THE EXERCISE: Retype the lines from the line with "j9九游会国际站 (702, 2359)" up to and including the line with "[telegram] (1246, 105)", keeping every character unchanged.

[Lines for locating words and elements]
-.-.-
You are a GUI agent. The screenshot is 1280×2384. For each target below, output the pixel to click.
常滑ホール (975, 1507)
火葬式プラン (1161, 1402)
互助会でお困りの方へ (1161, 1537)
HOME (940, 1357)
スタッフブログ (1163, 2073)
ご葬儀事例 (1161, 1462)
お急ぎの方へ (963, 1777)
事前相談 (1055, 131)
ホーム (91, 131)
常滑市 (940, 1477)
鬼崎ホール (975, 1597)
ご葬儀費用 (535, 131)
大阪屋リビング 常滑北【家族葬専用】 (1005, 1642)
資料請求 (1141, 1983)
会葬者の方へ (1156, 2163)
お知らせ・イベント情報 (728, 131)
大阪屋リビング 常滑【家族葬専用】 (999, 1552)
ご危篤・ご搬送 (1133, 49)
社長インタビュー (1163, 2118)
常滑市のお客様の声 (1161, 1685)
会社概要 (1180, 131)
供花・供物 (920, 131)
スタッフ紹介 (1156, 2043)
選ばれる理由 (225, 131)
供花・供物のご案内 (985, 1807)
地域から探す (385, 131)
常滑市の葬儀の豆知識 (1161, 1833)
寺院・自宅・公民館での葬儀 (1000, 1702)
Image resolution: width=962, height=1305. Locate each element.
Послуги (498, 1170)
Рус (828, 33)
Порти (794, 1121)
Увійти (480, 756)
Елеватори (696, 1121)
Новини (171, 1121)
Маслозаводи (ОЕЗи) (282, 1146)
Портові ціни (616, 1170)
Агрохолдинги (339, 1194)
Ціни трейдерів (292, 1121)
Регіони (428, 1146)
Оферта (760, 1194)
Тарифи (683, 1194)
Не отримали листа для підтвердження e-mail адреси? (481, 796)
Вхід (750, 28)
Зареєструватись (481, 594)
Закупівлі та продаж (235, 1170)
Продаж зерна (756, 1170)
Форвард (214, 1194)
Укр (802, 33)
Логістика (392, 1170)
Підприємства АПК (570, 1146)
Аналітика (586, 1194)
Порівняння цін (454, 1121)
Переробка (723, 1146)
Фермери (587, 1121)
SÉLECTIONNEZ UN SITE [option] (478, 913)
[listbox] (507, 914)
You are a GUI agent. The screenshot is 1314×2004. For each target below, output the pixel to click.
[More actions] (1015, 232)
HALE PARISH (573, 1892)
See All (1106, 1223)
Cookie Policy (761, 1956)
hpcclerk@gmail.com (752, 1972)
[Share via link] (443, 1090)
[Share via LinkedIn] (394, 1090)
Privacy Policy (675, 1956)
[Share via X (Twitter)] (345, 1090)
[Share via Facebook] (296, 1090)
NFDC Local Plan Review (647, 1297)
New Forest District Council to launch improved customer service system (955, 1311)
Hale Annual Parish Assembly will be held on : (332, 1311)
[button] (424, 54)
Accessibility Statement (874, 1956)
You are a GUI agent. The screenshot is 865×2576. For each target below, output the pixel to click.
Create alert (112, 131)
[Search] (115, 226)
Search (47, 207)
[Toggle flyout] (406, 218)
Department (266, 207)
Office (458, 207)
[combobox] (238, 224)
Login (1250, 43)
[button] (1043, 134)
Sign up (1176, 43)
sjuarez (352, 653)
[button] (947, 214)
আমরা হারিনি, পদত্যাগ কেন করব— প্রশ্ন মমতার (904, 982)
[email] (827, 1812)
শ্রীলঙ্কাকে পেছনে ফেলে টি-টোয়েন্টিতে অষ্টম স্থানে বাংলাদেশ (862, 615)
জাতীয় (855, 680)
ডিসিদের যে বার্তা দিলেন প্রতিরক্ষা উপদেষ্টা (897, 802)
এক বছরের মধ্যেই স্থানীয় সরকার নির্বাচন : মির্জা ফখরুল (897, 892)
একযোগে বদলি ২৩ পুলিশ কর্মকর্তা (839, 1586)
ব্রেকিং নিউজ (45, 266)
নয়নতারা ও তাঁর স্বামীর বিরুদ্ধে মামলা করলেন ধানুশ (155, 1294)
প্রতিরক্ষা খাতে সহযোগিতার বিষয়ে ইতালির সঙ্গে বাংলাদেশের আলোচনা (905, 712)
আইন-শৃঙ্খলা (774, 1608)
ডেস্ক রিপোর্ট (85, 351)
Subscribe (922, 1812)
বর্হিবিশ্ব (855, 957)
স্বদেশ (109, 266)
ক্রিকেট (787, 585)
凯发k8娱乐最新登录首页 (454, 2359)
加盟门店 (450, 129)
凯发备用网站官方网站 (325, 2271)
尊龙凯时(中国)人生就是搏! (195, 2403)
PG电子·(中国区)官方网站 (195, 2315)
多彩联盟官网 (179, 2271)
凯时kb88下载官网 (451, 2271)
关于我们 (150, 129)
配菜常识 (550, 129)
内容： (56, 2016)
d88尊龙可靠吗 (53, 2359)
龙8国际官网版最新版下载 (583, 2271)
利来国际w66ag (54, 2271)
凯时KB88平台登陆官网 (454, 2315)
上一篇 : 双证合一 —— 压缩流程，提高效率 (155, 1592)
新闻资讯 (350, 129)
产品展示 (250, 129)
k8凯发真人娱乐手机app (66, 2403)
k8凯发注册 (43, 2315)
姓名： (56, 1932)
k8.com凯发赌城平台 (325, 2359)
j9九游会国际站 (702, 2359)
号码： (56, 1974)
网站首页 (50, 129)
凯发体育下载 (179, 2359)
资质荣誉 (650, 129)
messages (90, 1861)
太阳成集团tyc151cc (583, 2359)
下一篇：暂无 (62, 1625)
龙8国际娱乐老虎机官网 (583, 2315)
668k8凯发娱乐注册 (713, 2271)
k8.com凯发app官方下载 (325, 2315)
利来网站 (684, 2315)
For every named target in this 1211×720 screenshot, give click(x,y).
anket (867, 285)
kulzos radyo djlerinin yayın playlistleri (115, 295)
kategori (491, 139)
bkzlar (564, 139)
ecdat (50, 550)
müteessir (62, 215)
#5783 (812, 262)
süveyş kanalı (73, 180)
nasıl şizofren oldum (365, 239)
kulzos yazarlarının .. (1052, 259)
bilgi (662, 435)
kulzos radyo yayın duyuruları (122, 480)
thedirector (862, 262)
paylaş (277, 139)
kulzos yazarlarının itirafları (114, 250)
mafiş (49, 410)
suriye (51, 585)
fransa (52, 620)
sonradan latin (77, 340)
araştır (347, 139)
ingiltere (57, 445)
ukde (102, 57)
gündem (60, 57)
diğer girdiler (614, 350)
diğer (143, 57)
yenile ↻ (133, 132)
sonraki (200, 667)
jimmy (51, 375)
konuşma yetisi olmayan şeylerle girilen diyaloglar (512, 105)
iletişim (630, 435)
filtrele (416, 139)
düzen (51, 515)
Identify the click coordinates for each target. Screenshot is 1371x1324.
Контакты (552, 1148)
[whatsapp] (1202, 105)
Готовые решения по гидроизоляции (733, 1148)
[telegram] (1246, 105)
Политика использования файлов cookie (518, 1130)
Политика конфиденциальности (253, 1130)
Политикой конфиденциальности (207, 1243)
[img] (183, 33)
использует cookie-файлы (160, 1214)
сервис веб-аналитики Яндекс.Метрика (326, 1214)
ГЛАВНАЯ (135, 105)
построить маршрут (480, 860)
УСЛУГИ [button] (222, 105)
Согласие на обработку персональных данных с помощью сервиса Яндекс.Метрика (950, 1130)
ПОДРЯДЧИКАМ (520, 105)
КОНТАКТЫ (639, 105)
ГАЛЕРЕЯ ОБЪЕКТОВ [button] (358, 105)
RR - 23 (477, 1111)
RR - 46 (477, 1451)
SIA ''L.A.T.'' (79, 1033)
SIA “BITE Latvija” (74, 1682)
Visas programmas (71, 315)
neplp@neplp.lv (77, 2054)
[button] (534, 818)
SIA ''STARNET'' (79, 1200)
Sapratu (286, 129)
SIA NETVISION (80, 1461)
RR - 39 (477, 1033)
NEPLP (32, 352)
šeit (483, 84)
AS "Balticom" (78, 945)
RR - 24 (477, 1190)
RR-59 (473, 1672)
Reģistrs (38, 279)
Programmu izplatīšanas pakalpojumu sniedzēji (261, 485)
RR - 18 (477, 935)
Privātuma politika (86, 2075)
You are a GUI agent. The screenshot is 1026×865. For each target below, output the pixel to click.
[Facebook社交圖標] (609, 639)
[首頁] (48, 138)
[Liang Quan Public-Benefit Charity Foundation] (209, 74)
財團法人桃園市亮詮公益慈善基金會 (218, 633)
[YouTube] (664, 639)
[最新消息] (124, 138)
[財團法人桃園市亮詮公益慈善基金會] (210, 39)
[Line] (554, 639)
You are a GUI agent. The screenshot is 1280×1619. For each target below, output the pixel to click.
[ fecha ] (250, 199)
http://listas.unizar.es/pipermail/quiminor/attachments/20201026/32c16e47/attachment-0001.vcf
-.-.-
RESULT OF THE TASK:
j9九游会国际站 (702, 2359)
号码： (56, 1974)
网站首页 (50, 129)
凯发体育下载 (179, 2359)
资质荣誉 (650, 129)
messages (90, 1861)
太阳成集团tyc151cc (583, 2359)
下一篇：暂无 (62, 1625)
龙8国际娱乐老虎机官网 (583, 2315)
668k8凯发娱乐注册 (713, 2271)
k8.com凯发app官方下载 (325, 2315)
利来网站 (684, 2315)
For every named target in this 1211×720 screenshot, give click(x,y).
anket (867, 285)
kulzos radyo djlerinin yayın playlistleri (115, 295)
kategori (491, 139)
bkzlar (564, 139)
ecdat (50, 550)
müteessir (62, 215)
#5783 (812, 262)
süveyş kanalı (73, 180)
nasıl şizofren oldum (365, 239)
kulzos yazarlarının .. (1052, 259)
bilgi (662, 435)
kulzos radyo yayın duyuruları (122, 480)
thedirector (862, 262)
paylaş (277, 139)
kulzos yazarlarının itirafları (114, 250)
mafiş (49, 410)
suriye (51, 585)
fransa (52, 620)
sonradan latin (77, 340)
araştır (347, 139)
ingiltere (57, 445)
ukde (102, 57)
gündem (60, 57)
diğer girdiler (614, 350)
diğer (143, 57)
yenile ↻ (133, 132)
sonraki (200, 667)
jimmy (51, 375)
konuşma yetisi olmayan şeylerle girilen diyaloglar (512, 105)
iletişim (630, 435)
filtrele (416, 139)
düzen (51, 515)
Identify the click coordinates for each target. Screenshot is 1371x1324.
Контакты (552, 1148)
[whatsapp] (1202, 105)
Готовые решения по гидроизоляции (733, 1148)
[telegram] (1246, 105)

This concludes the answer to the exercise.